-- EXTRACTED TEXT --
About half (49.7 %) of the under-five children who took part in the study conducted in Kongwa district, central Tanzania, were stunted, thus presenting a significant public health problem. Factors significantly associated with reduced odds of stunting included if mothers education was more than seven years, age of the head of household being less than 35 years and ownership of a mobile phone. The prevalence of stunting observed was slightly higher than the estimated national average of 42 % [6]. This finding supports the observation that Tanzania is one of the leading countries in terms of stunting, ranked third after Ethiopia and the Republic of Congo [9]. Although some of the regions with very high proportions of stunting are paradoxically the same areas leading in food production in Tanzania, Kongwa district’s case was different. Kongwa district is one of the areas in central Tanzania that often receives low rainfall and consequently, poor harvests.

In this study, children of young mothers (aged less than 25) were more likely to be stunted than those of older mothers. This is contrary to the findings in Ghana where stunting was associated with advanced maternal age (30–44 years) [2]. A possible explanation for such an association could be that younger mothers are more likely to have several young children and, therefore, have to stretch their food supply even farther. In addition, young mothers might have limited access to socio-economic resources to meet the nutritional needs of their children.

-- DATASET EXCERPTS --
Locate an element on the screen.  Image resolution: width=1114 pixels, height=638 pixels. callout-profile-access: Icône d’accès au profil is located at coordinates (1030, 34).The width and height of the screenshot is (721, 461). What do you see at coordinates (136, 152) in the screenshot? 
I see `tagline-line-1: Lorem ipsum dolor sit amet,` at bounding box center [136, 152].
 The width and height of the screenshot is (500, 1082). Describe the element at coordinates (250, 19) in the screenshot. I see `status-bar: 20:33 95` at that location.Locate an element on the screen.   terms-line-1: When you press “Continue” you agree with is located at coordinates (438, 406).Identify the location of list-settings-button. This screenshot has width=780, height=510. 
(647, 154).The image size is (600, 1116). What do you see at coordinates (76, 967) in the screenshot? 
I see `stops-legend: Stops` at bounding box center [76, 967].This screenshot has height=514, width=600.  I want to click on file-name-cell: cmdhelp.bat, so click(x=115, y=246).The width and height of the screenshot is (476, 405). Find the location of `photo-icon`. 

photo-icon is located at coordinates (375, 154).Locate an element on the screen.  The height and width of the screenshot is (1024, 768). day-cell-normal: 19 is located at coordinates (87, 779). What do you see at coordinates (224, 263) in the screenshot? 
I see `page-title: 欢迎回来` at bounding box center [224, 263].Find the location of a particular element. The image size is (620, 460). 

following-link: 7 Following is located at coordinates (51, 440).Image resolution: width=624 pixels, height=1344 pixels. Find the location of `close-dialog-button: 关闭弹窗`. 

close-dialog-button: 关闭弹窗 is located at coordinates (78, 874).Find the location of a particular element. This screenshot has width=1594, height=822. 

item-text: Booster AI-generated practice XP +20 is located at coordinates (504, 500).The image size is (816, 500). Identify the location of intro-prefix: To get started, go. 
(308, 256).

-- TASK LIST --
a – Transcribe the discussion of child stunting in Kongwa district, starting with "In this study, children" and going on through "of their children.".
b – Write the next part of the discussion of child stunting in Kongwa district, picking up after its final sentence.

-- OUTPUTS BY TASK --
a –
In this study, children of young mothers (aged less than 25) were more likely to be stunted than those of older mothers. This is contrary to the findings in Ghana where stunting was associated with advanced maternal age (30–44 years) [2]. A possible explanation for such an association could be that younger mothers are more likely to have several young children and, therefore, have to stretch their food supply even farther. In addition, young mothers might have limited access to socio-economic resources to meet the nutritional needs of their children.

b –
The study also found that children whose mothers had modestly higher education levels were significantly less likely to be stunted than those of mothers with less or no formal education. In fact, an educated mother is more likely to have a better income base through better employment opportunity and efficient management of income generation activities than an uneducated or less educated one and thus is better able to meet the nutritional needs of her family. Likewise, an educated mother would have better skills and better information for planning purposes as well as for implementing strategies that can meet adequately the nutritional needs of her children and the whole family [9]. Related studies elsewhere similarly reported a strong relationship between maternal education levels and reduced likelihood of stunting [10, 11, 18]. Also mothers with better education will start giving birth at a relatively older age as they stay in school longer than less educated women. Consequently, they are likely to have acquired better childcare skills over time that is essential to meeting the nutritional needs of their children.

Moreover, children from households where a member owned a cell phone were less likely to be stunted. Owning or operating a mobile phone is a proxy measure of economic status, implying a better ability to meet the needs of the family. Studies elsewhere also support the relationship between economic wellbeing and stunting [10, 11, 19]. In this regard, owning a mobile phone facilitates communication, and sustains social networks that could be contacted to provide support in case of food shortages. Such electronic gadgets also facilitate accessing information that can enhance the household’s capacity to mitigate food insecurity, thus prevent stunting.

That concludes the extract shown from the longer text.